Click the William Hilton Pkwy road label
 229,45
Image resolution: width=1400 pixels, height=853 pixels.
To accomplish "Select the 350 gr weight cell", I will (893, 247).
...
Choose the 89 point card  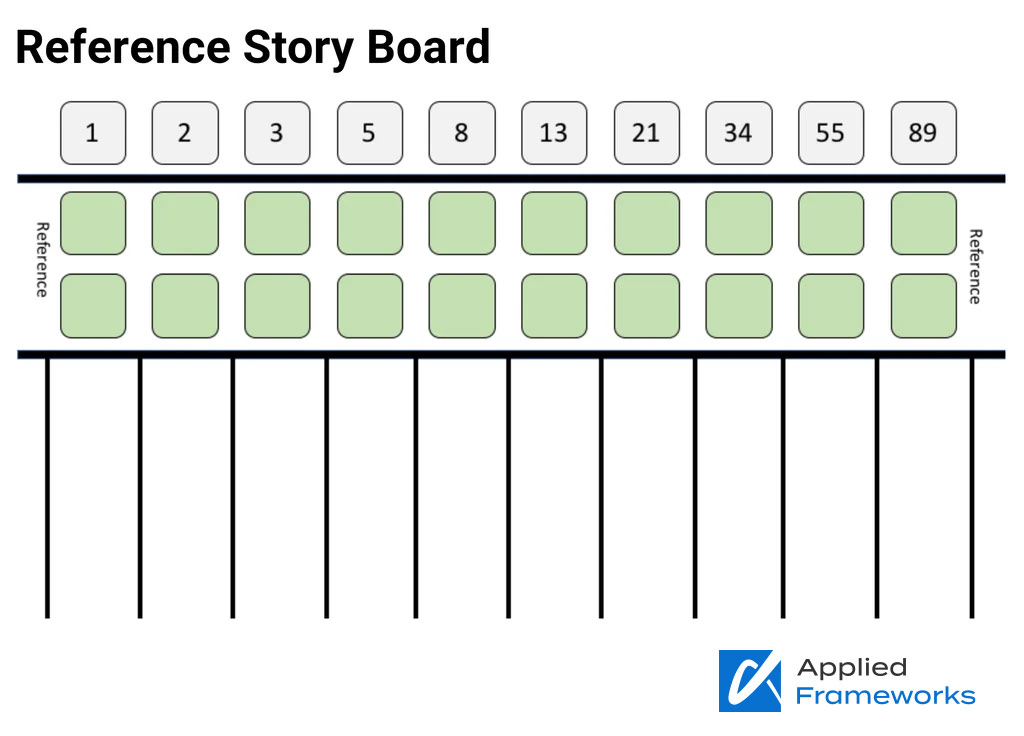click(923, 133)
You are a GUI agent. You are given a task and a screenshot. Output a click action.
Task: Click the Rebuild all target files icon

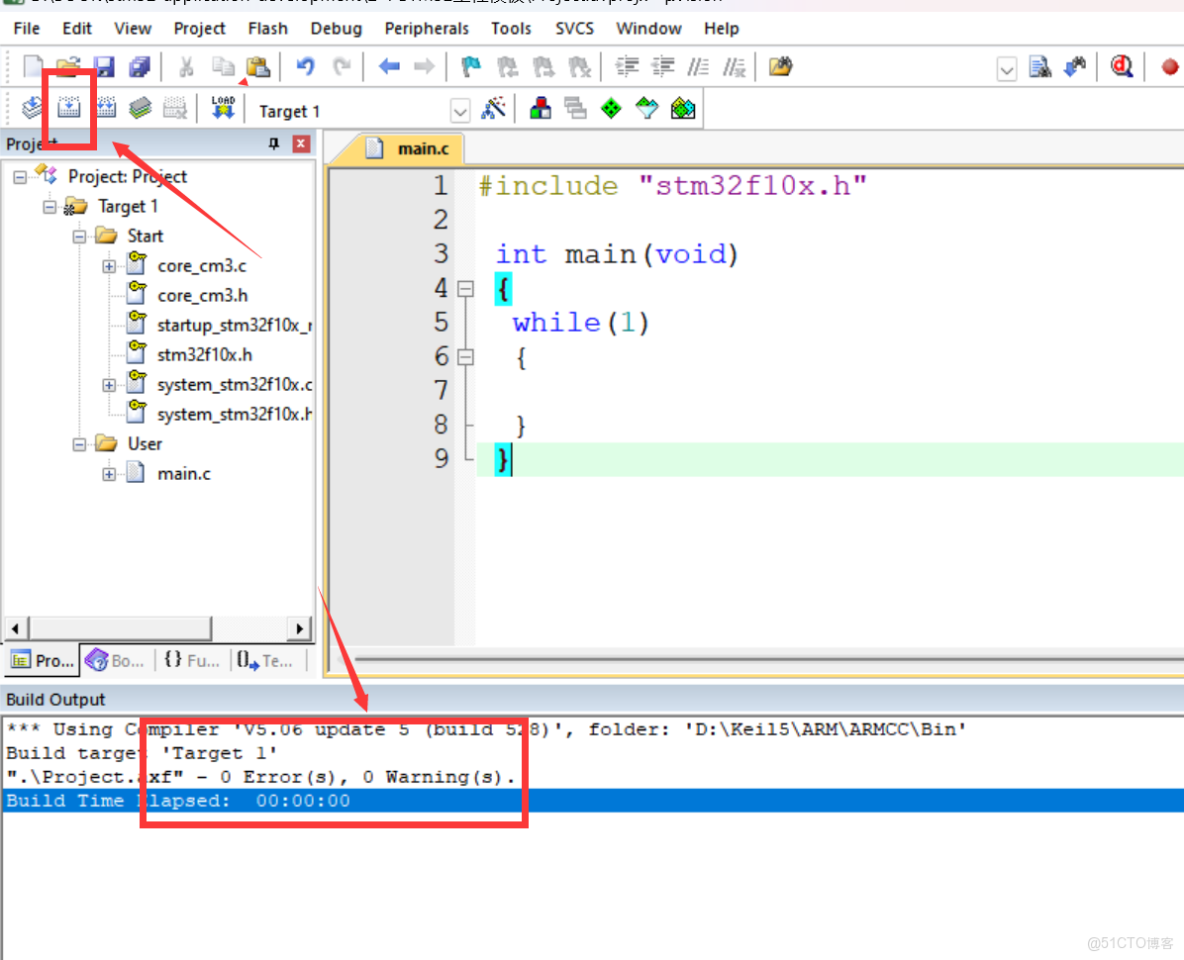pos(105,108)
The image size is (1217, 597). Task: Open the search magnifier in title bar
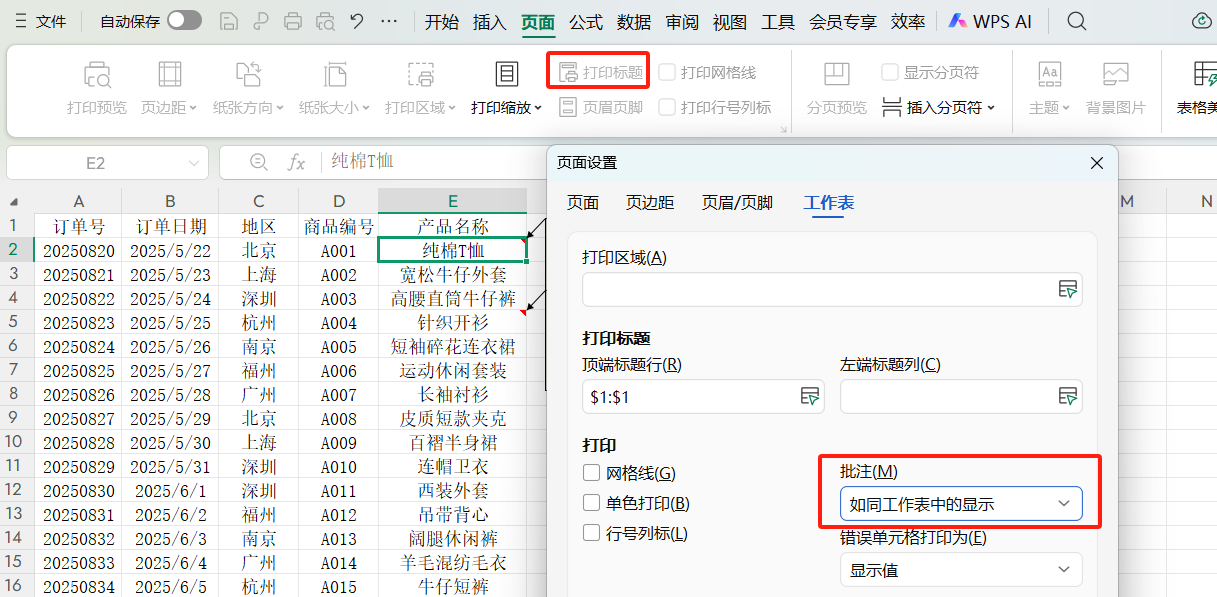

• What to produce: The copy should hold exactly the lines above from the one with "Task: Click the Rebuild all target files icon" through the one with "The image size", both ends counted, and no pictures at all.

• Task answer:
Task: Click the Rebuild all target files icon

pos(105,108)
The image size is (1217, 597). Task: Open the search magnifier in title bar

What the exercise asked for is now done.